Fish sauce ( nuoc mam; nyuk maam) is an indispensable seasoning made of anchovies. A good quality fish sauce really makes a difference; we like Three Crabs.

Lemongrass ( xa; sa) adds tangy flavor to stir-fries, stews, and sauces. Remove the outer leaves and dark-green leafy tops to reveal the creamy bulb, which can be chopped, crushed, sliced, or grated.

Mung bean sprouts ( gia; zia) have yellow tips and white stems, and add crunch to salads and soups.

Rice vermicelli ( banh hoai; baan hoy) are thin rice noodles that are used in Vietnamese table salads.

Thai basil ( rau que; rao keh) is among the herbs that traditionally accompany Vietnamese dishes. The stems have a subtle purple hue.

Not Shown:

Cilantro ( rau mui; rao moy) leaves are used in finished dishes.
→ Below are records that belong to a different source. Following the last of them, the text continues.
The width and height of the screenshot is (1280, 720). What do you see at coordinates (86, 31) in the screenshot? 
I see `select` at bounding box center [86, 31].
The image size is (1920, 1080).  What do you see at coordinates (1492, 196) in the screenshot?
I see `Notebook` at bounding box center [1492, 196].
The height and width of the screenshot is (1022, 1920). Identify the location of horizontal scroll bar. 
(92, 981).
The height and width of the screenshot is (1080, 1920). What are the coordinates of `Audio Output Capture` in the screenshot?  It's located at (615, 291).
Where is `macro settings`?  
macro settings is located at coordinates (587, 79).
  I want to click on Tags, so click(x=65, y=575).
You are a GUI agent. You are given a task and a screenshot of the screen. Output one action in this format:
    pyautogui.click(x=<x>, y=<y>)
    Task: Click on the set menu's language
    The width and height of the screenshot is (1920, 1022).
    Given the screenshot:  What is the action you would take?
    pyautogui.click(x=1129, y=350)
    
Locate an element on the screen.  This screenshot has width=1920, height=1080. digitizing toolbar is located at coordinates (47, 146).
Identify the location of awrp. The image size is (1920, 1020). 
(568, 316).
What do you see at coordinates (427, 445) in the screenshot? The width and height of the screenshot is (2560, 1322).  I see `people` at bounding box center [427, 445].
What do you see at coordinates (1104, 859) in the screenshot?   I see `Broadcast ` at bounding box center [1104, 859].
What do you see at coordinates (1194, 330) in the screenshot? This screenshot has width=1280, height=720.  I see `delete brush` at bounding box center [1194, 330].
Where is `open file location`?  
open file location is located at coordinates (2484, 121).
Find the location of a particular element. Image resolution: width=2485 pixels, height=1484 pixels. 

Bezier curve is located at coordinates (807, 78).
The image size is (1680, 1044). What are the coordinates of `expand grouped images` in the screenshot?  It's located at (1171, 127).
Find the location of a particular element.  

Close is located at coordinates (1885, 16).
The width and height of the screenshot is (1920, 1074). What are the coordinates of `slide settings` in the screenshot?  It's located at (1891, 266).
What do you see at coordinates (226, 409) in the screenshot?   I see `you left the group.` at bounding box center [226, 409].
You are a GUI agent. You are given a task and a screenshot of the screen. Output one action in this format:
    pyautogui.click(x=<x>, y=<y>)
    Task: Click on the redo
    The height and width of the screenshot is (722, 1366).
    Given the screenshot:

Use the stems to flavor stock and rice.

Ginger ( gung; guh ng), an important flavoring, is often used in stocks and braised dishes.

Pearl tapioca ( bot bang; but baang) is used primarily in sweets with coconut milk.

Rice ( gao te; gao teh) is a staple for nearly half the world's population. Use jasmine rice for tender, separate, and fragrant cooked grains.

Rice sticks ( banh pho; baan phuh), dried, flat rice noodles, are used in stir-fries and soups.